Unless a district court’s decision to admit or exclude an expert is “manifestly erroneous,” the ruling will be upheld on appeal. Greater Hall Temple Church of God v. Southern Mut. Church Ins. Co., 820 Fed.Appx. 915 (11th Cir. July 15,2020) (applying an abuse of discretion standard of review). This wide breadth of discretion yields results that vary from case to case and judge to judge. The following will discuss recent rulings on motions to exclude in Georgia federal courts and the 11th Circuit and will specifically focus on experts tendered and challenged in first-party property or subrogation cases involving fire losses, wind damage and mold damage.
Origin and cause experts who opine that a fire was caused by an intentional act should not take it personally when their opinions become the subject of a Daubert challenge. Indeed, in Dobbs, the policyholder alleged the insurer wrongfully denied the underlying fire claim in relying in part upon material misrepresentation and concealment made by the policyholder. Dobbs v. Allstate Indemnity Co., 2020 WL 930491 (M.D. Ga. Feb. 26, 2020). Allstate sought to exclude the policyholder’s origin and cause expert Ricky Turner, who opined that there was not conclusive evidence that the fire was intentionally set; and therefore, the fire was accidental. Id. at *4. This “accidental” loss classification was based upon the theory that a cat knocked over a lamp, which sparked and resulted in the ensuing fire. Id. at *5. Judge Tilman E. Self, III denied the defendant insurer’s motion to exclude Mr. Turner’s testimony, finding that he applied reliable methodology in reaching his opinion “including review of documentary and photographic evidence; independent testing of samples collected from the scene; and visit to the scene (albeit years later . . .” Id. at *6. Notably, in his opinion regarding the admissibility of Mr. Turner’s origin and cause opinion, Judge Self did not discuss NFPA 921 or whether Mr. Turner should be permitted to opine that the fire was “accidental” or merely “undetermined” based upon the evidence gathered.
Judge Story recently used a finer comb when analyzing origin and cause testimony in a subrogation dispute. National Surety Corp. v. Georgia Power Co., 2019 WL 4394403 (N.D. Ga. Sept. 12, 2019). In that case, National Surety Corporation issued payments to its insured for fire damage to a horse arena and then sought to recoup those payments from Georgia Power, alleging negligent work on the barn’s electrical system caused the fire. Id. at *1. While various motions to exclude were argued, the most notable discussion related to the origin and cause opinion of National Surety’s expert Edward Brill.

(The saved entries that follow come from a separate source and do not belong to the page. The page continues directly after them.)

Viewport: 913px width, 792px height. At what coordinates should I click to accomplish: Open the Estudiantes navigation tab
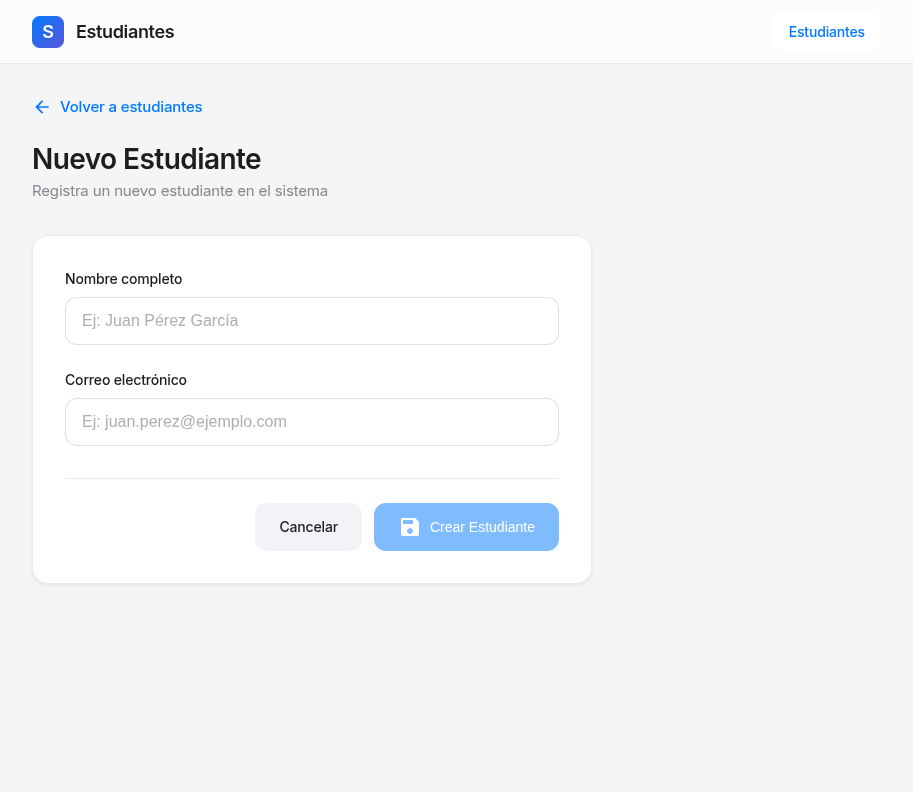click(826, 32)
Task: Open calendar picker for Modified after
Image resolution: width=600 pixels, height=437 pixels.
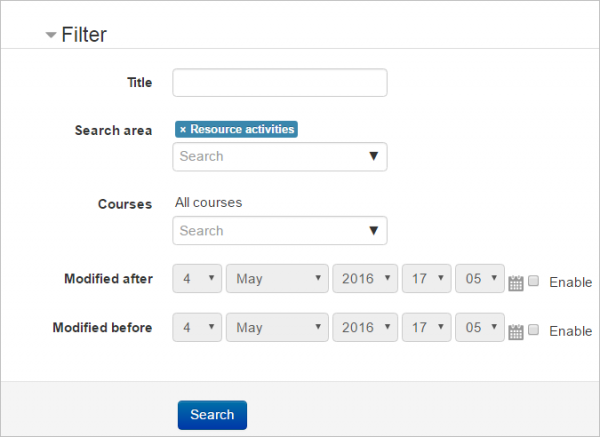Action: 516,283
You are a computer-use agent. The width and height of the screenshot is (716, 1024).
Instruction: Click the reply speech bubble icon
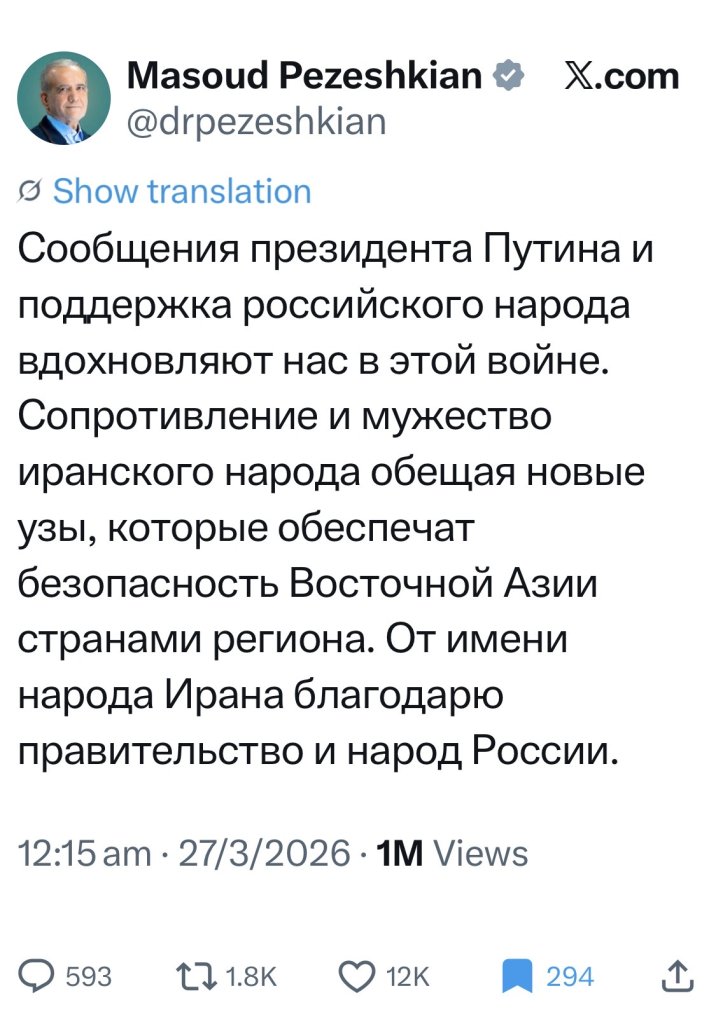37,975
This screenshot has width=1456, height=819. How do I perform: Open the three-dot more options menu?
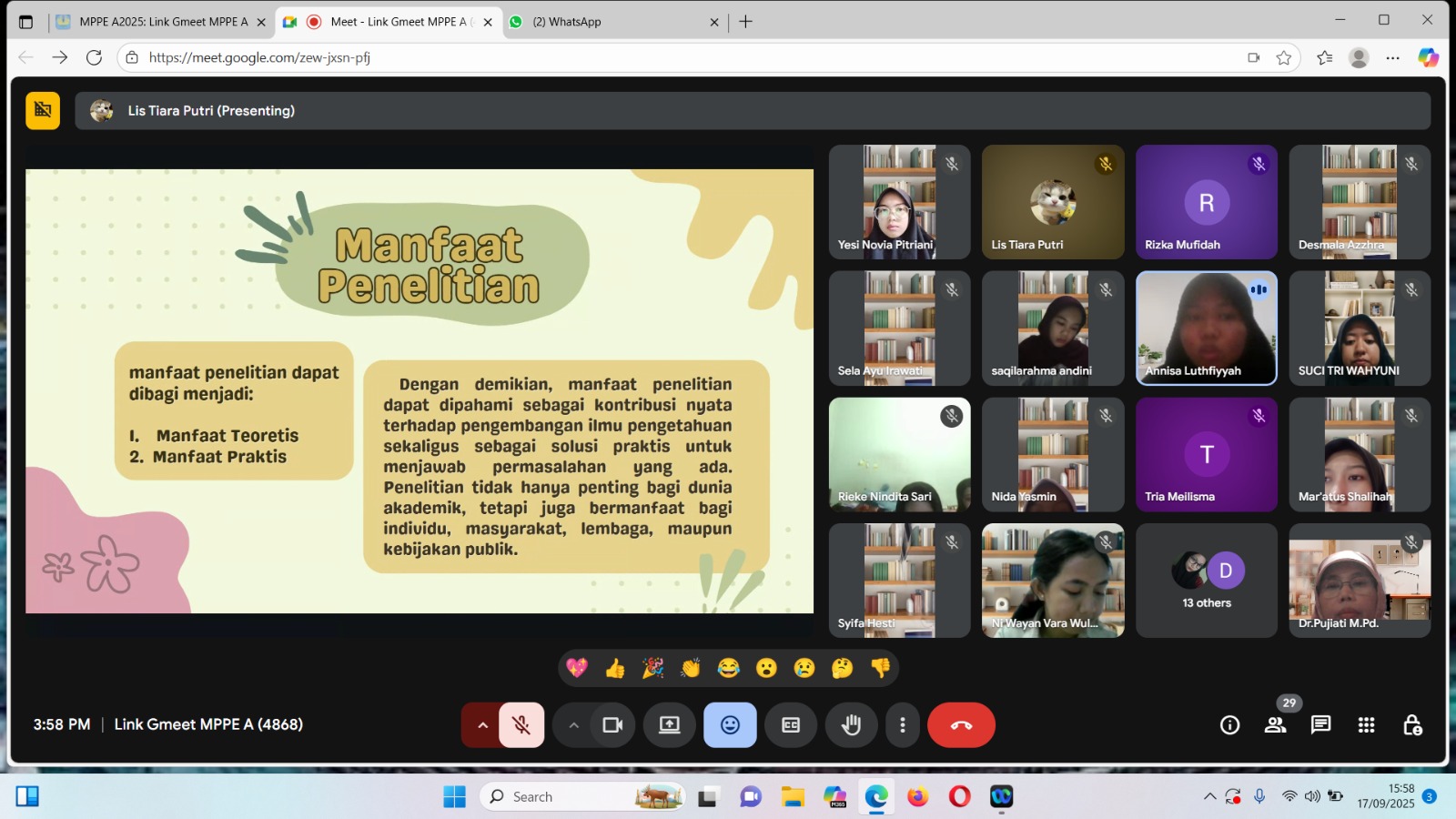coord(902,725)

Brill opined that “the probable cause of the fire is due to an electrical malfunction at the Georgia Power electric meter that was damaged when the meter was removed and reinstalled multiple times by Georgia Power prior to the fire. Id. at *5. Brill’s “electrical malfunction” theory as to causation rested on his finding of arcing near the electrical meter. Id. at *5. Georgia Power challenged the reliability of Brill’s opinion on the grounds that “(1) Brill did not rely on sufficient facts and data; (2) Brill could not rule out alternative causes; and (3) Brill’s theory of causation rests on critical assumptions he did not support with data.” Id. at *6. Judge Story agreed, finding that Brill’s opinion was speculative and unreliable and excluding Brill’s opinion on the grounds that it took too large a leap between the physical evidence and the conclusion reached. Id. at *5. Specifically, the Court pointed out (and Brill conceded) that “arcing in the meter does not rule out the possibility that the arcing was the result of the meter being attacked by the fire.” Id. at *6. Also, because certain electrical components were not recovered in the fire debris, the Court noted that Brill could not opine with certainty as to whether the arcing resulted from fire attack (as opposed to a fault or malfunction from the arc site).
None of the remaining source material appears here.